On top of that, it's a relevant criticism when you are studying something that often doesn't fit well into an empiricist model - such as human behaviour. In an attempt to create a truly rigorous scientific experiment you can exclude so many "confounding" factors as to render your results meaningless - some areas of psychology are very poorly suited to the most rigorous of laboratory studies.
This leads some people who are overly enamoured with traditional scientific methods to decide that the only options are to ignore that area of study all together, or conduct research that's excluded a bunch of confounding variables while making the circumstances of the experiment so bizzare that the people involved in them act in ways they never would in normal circumstances (the catch 22 of studying human behaviour).
Of course, what researchers in this area are really trying to do is not abandon the scientific method (they still want to gain facts about a situation, rather than just make stuff up) but rather to develope new scientific methods that are most appropriate to their particular discipline - that get the most accurate possible results (in a way that is actually practical to implement). Virtually no study of human behaviour is anywhere near perfect. It's alsways a trade off between one thing and another.
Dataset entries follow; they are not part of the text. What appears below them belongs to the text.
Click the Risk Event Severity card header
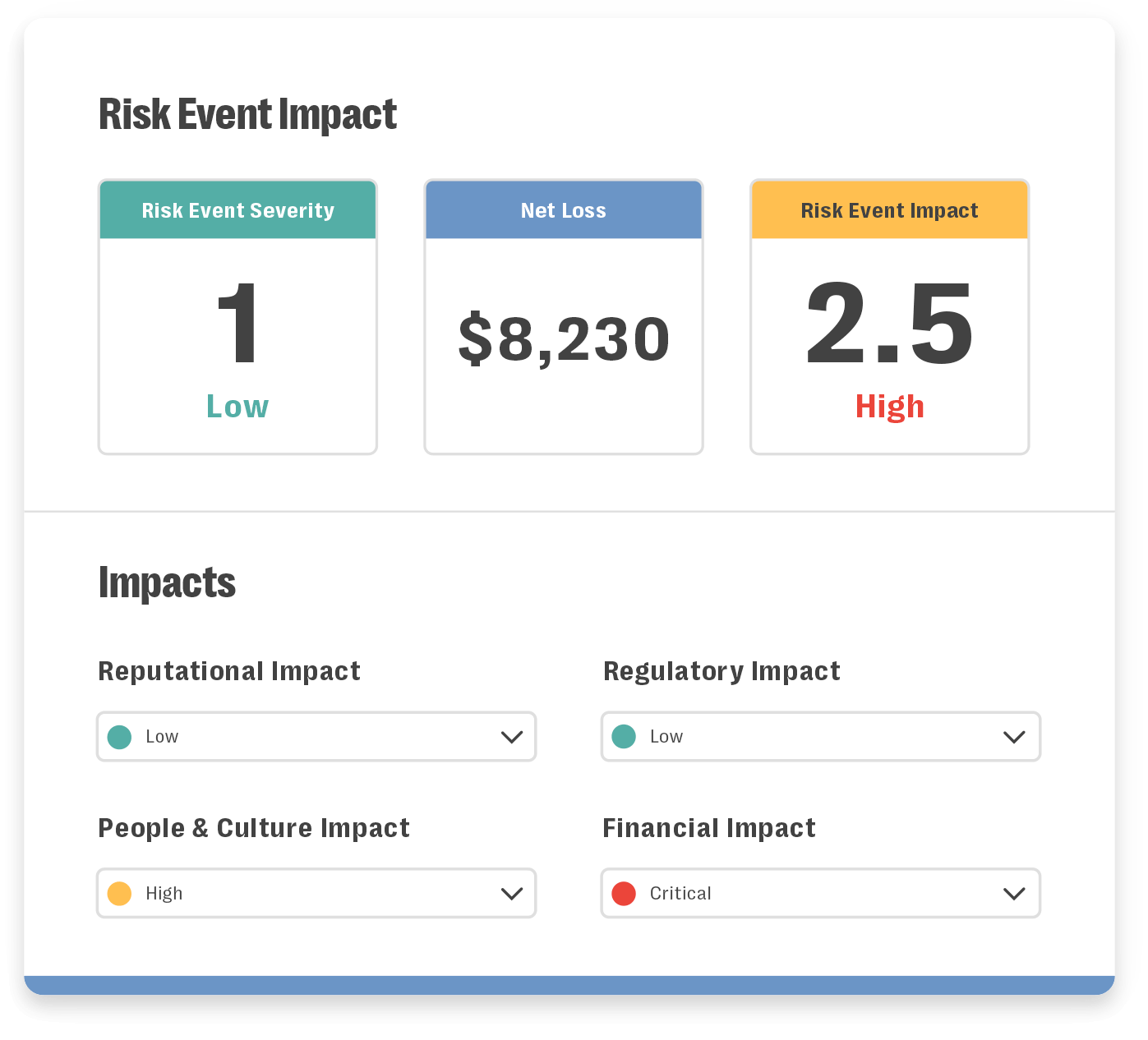 point(237,210)
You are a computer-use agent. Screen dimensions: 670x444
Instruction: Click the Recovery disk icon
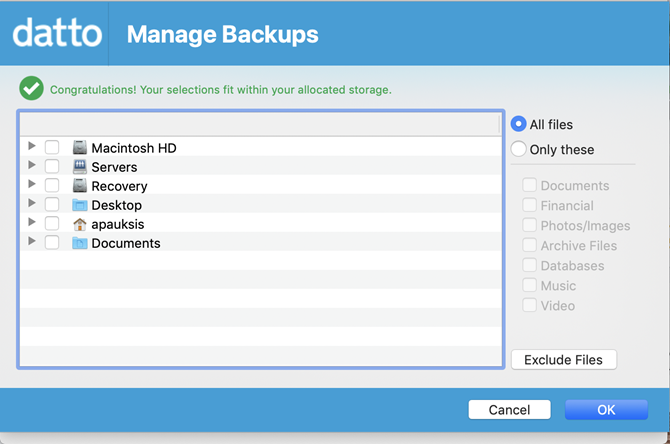coord(80,186)
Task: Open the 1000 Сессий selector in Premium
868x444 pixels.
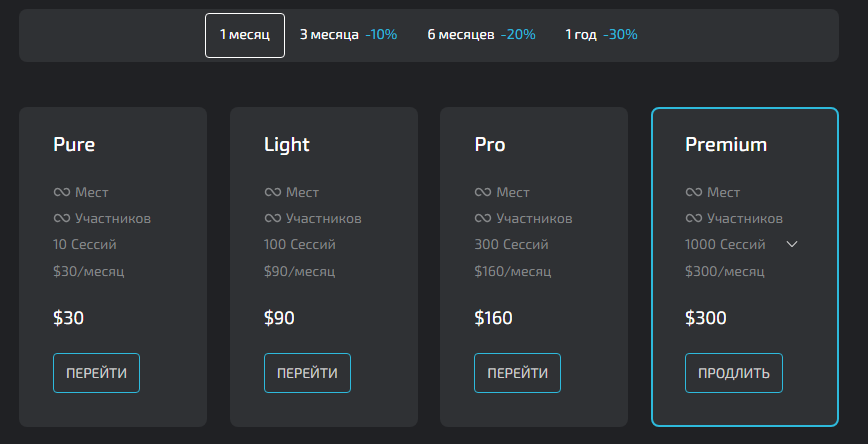Action: (x=741, y=244)
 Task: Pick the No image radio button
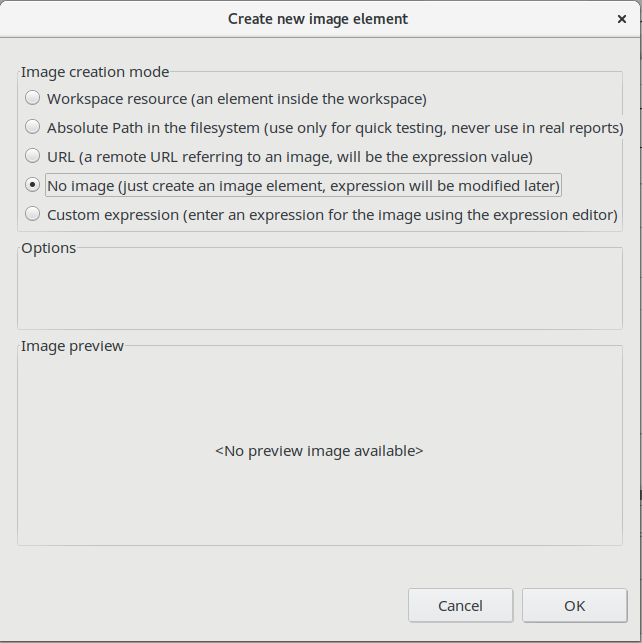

Let us also not forget that science has been used as a tool for justifying opression in the past. Australian Aboriginals were designated a lower order of intelligent life. Masturbation was "known", by leading doctors of the early 20th century, to be bad for your health. Homosexuality was considered a mental disorder until 1975. You can "prove" that African Americans are less intelligent that White Americans with IQ tests today. Those scientists concerned with nice abstract research don't encounter these power games, or see them for what they are. It's where science interacts with any study of humanity that the power games begin. The protestations of impartiality made by hard scientists in some respect add to the weight of spurious claims dressed as science.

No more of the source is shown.